Hyper-V Core 2016: Building A Workgroup Cluster – Part 1


If you’re keeping up with the latest release of Windows Server, Windows Server 2016 brings some interesting new features to the table. One particular item caught my eye: multi-domain and workgroup clusters. Does it work? Can I use it on the free Hyper-V Core? Let’s check it out.

What Makes It Work

I’ve managed many Windows failover clusters for SQL from 2003 up to 2012, and there’s always been a long-standing requirement that nodes must be joined to the same domain. That’s great… but this is my home office, I don’t have a domain.

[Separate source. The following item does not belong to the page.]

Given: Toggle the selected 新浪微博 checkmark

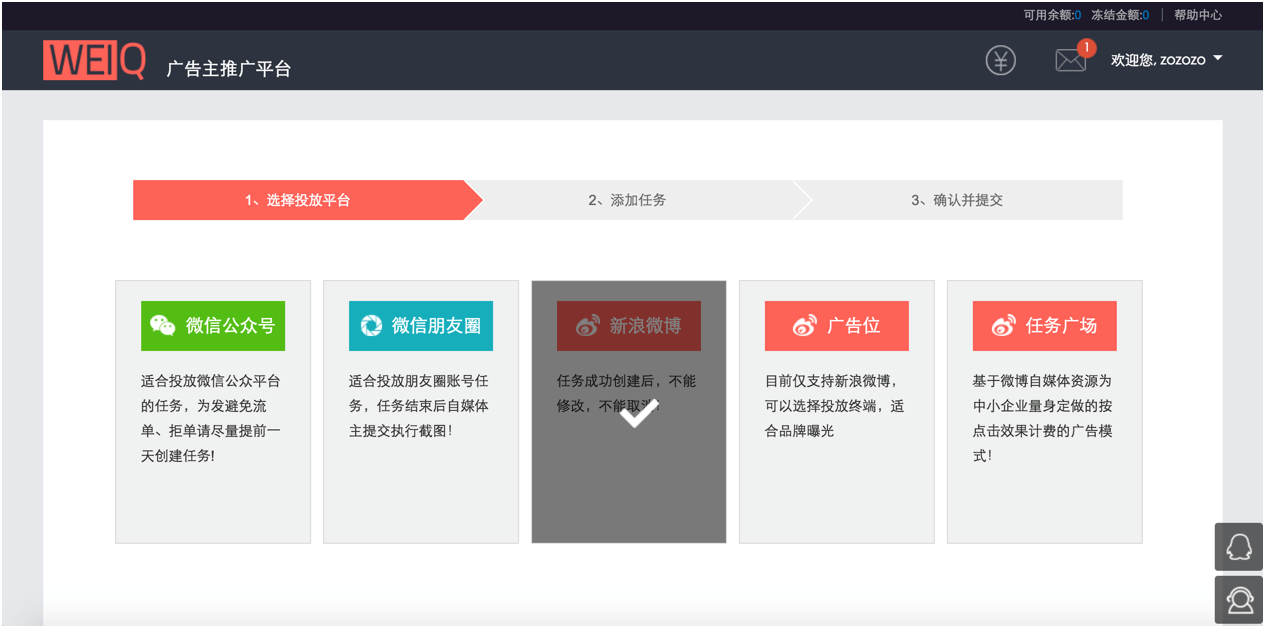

This MSDN blog post covers 2016’s newfound ability to create a failover cluster without Active Directory dependencies, in addition to the pre-requisites for multi-domain or workgroup clusters.

One of the core requirements is setting a primary DNS suffix on each cluster node. Additionally, when creating the cluster, the AdministrativeAccessPoint type is DNS rather than ActiveDirectory. This, combined with excessive HOSTS-filing, and a couple of security tweaks, comprises the bulk of what’s different in a Workgroup cluster. If only it was that easy.

When To Use It

It’s worth stating up-front, after going through this exercise, if you’re already in a domain environment, use it. This might be a handy feature if you’re a small office without Active Directory but you require some local, resilient server infrastructure; otherwise, management can get a little complicated.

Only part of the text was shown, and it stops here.